Dataset entries
================================

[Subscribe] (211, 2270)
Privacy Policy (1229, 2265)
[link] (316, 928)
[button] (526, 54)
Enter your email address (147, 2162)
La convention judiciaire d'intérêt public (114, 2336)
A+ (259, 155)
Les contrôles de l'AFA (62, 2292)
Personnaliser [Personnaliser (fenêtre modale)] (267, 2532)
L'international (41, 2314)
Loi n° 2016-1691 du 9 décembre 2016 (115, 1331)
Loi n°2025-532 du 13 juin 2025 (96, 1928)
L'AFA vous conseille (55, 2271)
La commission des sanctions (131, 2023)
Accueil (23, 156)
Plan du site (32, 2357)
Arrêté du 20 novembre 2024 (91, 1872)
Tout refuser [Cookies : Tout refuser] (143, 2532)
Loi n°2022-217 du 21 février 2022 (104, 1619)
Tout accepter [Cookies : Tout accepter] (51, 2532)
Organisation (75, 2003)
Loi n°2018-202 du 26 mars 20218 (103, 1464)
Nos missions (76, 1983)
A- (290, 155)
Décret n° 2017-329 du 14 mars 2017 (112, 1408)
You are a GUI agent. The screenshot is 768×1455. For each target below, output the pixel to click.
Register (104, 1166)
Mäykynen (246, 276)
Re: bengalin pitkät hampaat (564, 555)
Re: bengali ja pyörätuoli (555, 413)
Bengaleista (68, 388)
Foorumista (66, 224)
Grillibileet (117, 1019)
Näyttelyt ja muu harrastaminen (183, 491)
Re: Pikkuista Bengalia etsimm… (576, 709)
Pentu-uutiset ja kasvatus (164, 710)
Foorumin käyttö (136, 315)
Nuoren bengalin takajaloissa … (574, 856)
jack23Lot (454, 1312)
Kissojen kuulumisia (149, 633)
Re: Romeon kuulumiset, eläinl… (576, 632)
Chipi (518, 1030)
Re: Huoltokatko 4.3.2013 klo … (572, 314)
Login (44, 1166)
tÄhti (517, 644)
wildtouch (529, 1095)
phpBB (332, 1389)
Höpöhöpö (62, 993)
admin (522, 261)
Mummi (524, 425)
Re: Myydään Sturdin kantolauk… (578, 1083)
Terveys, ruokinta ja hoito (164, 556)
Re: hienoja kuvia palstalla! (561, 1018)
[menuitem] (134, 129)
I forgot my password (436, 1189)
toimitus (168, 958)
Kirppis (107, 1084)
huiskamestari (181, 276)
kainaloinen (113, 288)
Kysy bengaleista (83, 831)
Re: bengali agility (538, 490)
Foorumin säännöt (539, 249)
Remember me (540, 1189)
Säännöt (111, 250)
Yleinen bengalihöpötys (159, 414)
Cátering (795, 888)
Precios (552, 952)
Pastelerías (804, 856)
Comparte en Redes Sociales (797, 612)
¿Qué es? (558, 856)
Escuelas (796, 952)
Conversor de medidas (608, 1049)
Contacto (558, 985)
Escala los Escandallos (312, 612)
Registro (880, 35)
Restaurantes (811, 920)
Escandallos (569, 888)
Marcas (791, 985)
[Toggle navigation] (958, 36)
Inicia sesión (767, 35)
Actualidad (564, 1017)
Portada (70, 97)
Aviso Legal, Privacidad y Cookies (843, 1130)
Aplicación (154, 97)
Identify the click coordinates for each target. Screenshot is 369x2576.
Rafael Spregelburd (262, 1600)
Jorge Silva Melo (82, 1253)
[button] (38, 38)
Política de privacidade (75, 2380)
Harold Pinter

================================

Format the lines of the material from the one containing "Kysy bengaleista (83, 831)" through the final line as a JSON list of strings, one string per line, leaving out any blank lines.

- RESULT OF THIS TASK
[
  "Kysy bengaleista (83, 831)",
  "Re: bengali agility (538, 490)",
  "Foorumin säännöt (539, 249)",
  "Remember me (540, 1189)",
  "Säännöt (111, 250)",
  "Yleinen bengalihöpötys (159, 414)",
  "Cátering (795, 888)",
  "Precios (552, 952)",
  "Pastelerías (804, 856)",
  "Comparte en Redes Sociales (797, 612)",
  "¿Qué es? (558, 856)",
  "Escuelas (796, 952)",
  "Conversor de medidas (608, 1049)",
  "Contacto (558, 985)",
  "Escala los Escandallos (312, 612)",
  "Registro (880, 35)",
  "Restaurantes (811, 920)",
  "Escandallos (569, 888)",
  "Marcas (791, 985)",
  "[Toggle navigation] (958, 36)",
  "Inicia sesión (767, 35)",
  "Actualidad (564, 1017)",
  "Portada (70, 97)",
  "Aviso Legal, Privacidad y Cookies (843, 1130)",
  "Aplicación (154, 97)",
  "Identify the click coordinates for each target. Screenshot is 369x2576.",
  "Rafael Spregelburd (262, 1600)",
  "Jorge Silva Melo (82, 1253)",
  "[button] (38, 38)",
  "Política de privacidade (75, 2380)",
  "Harold Pinter"
]